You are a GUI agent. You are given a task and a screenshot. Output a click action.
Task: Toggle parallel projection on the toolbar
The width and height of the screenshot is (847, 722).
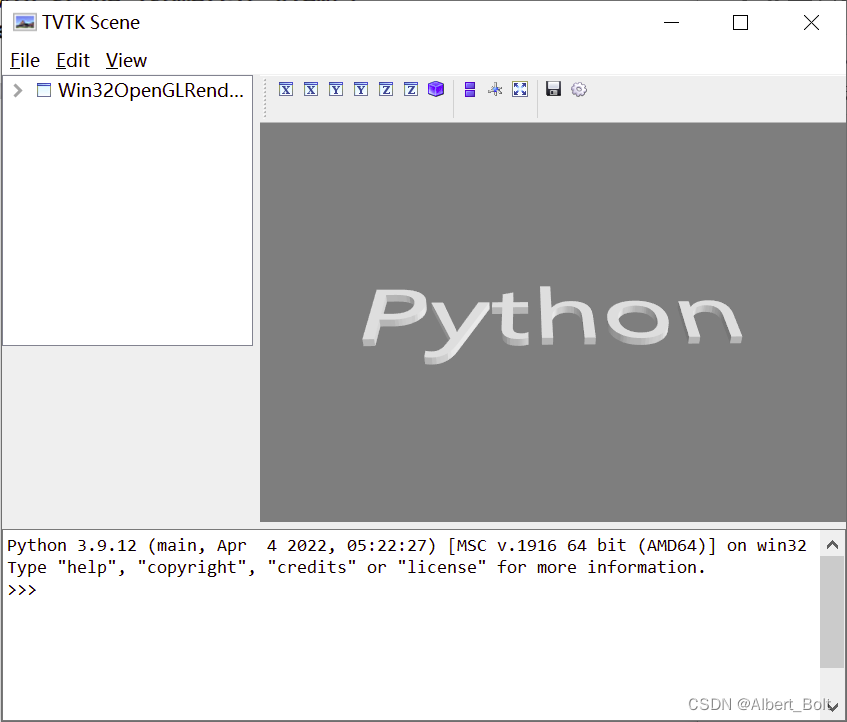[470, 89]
==
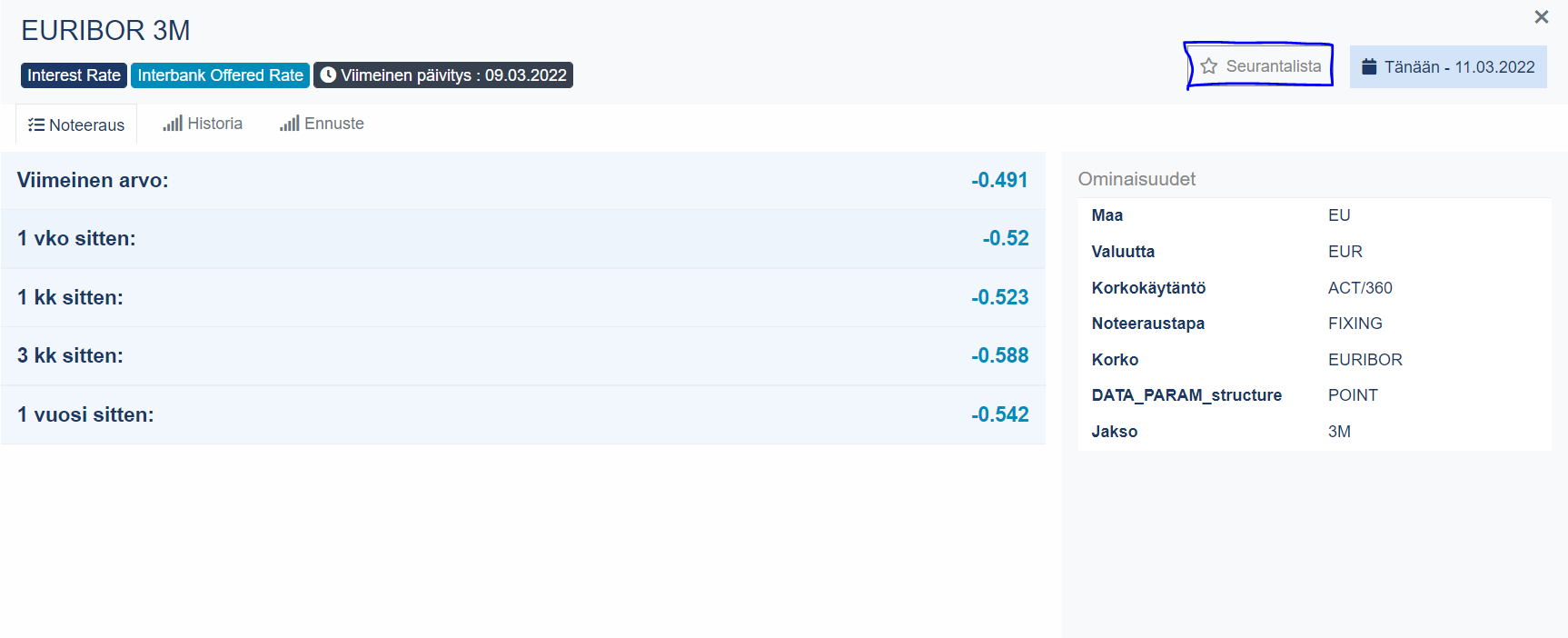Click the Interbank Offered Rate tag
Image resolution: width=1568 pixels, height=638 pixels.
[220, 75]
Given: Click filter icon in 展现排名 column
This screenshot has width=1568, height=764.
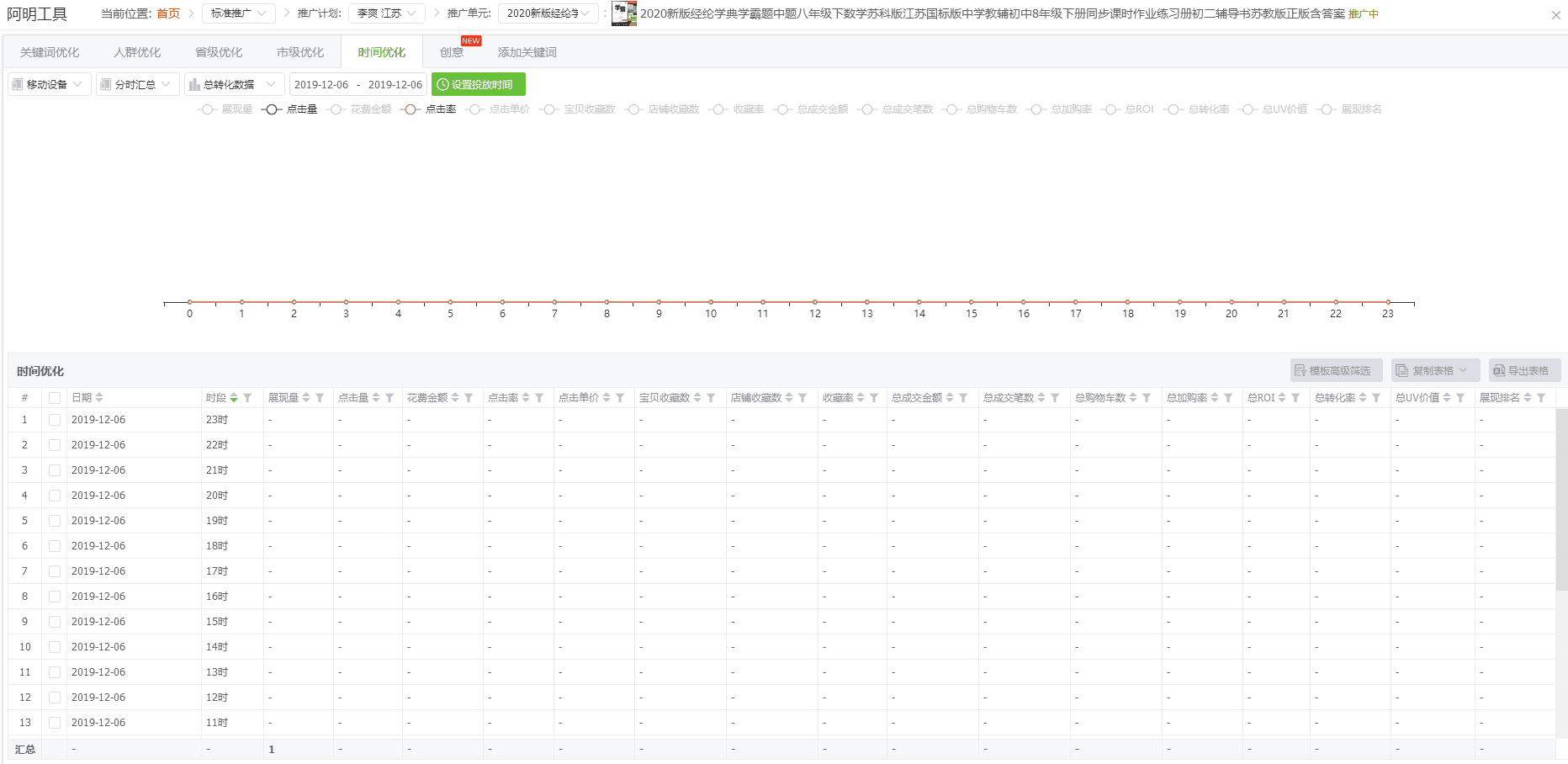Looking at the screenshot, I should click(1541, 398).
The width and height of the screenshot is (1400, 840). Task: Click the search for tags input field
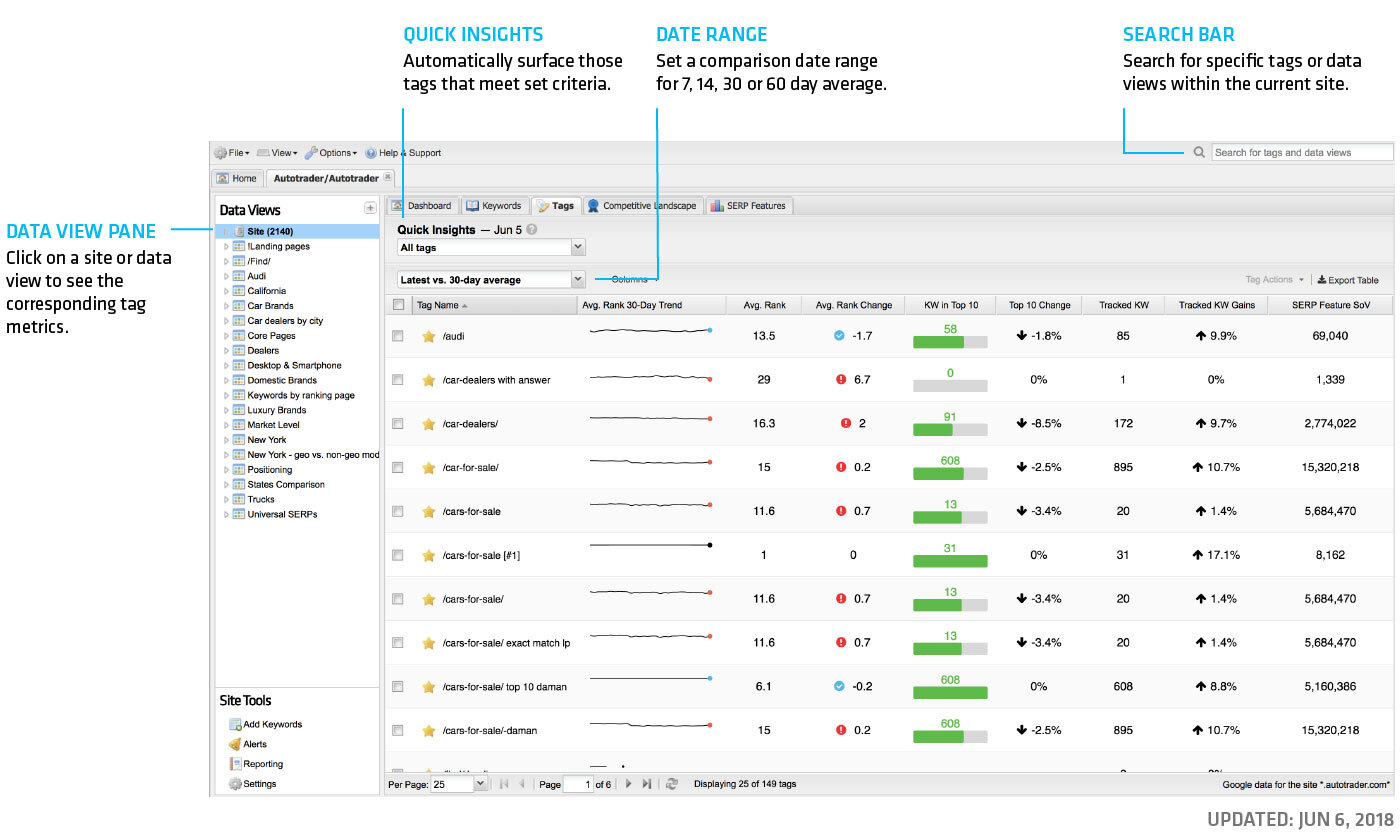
---
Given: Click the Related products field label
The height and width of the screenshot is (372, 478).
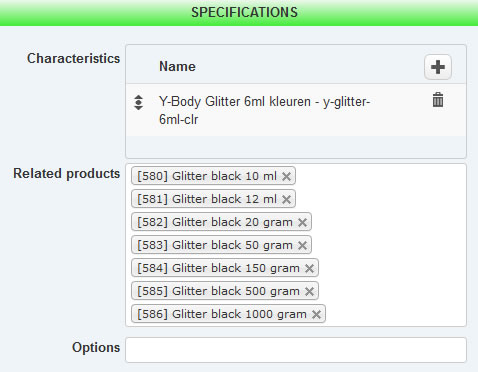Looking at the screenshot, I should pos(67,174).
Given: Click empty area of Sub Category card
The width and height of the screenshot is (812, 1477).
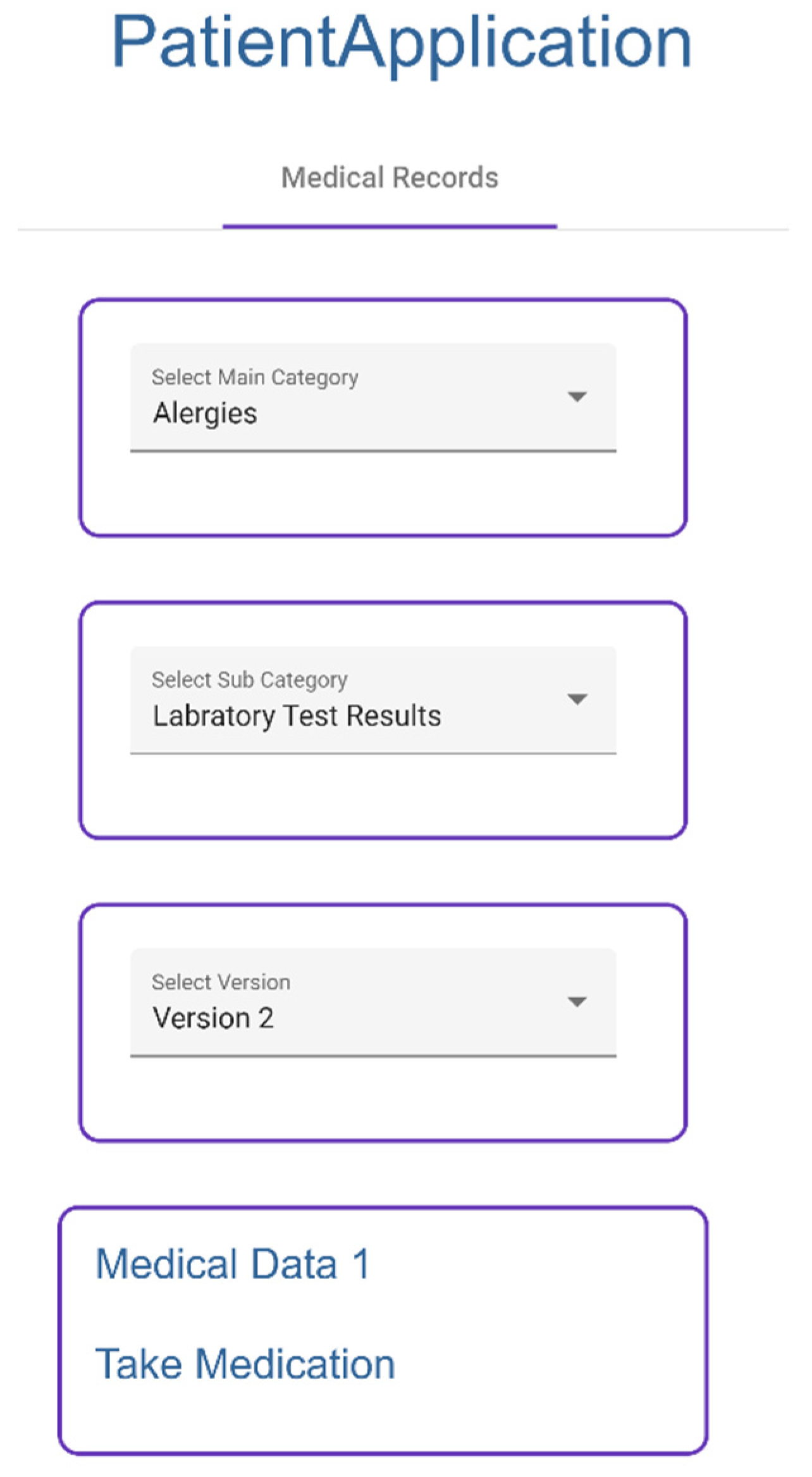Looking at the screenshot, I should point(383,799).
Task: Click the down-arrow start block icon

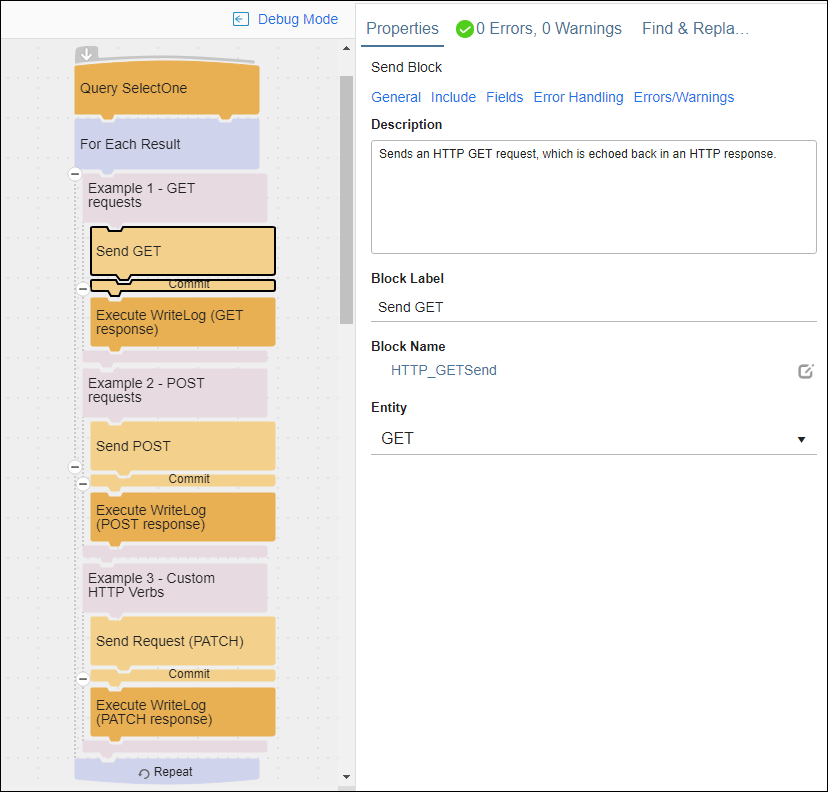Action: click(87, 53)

What the exercise asks:
Give only the count of lines in the listing that contain the string "field".

Solved problem:
2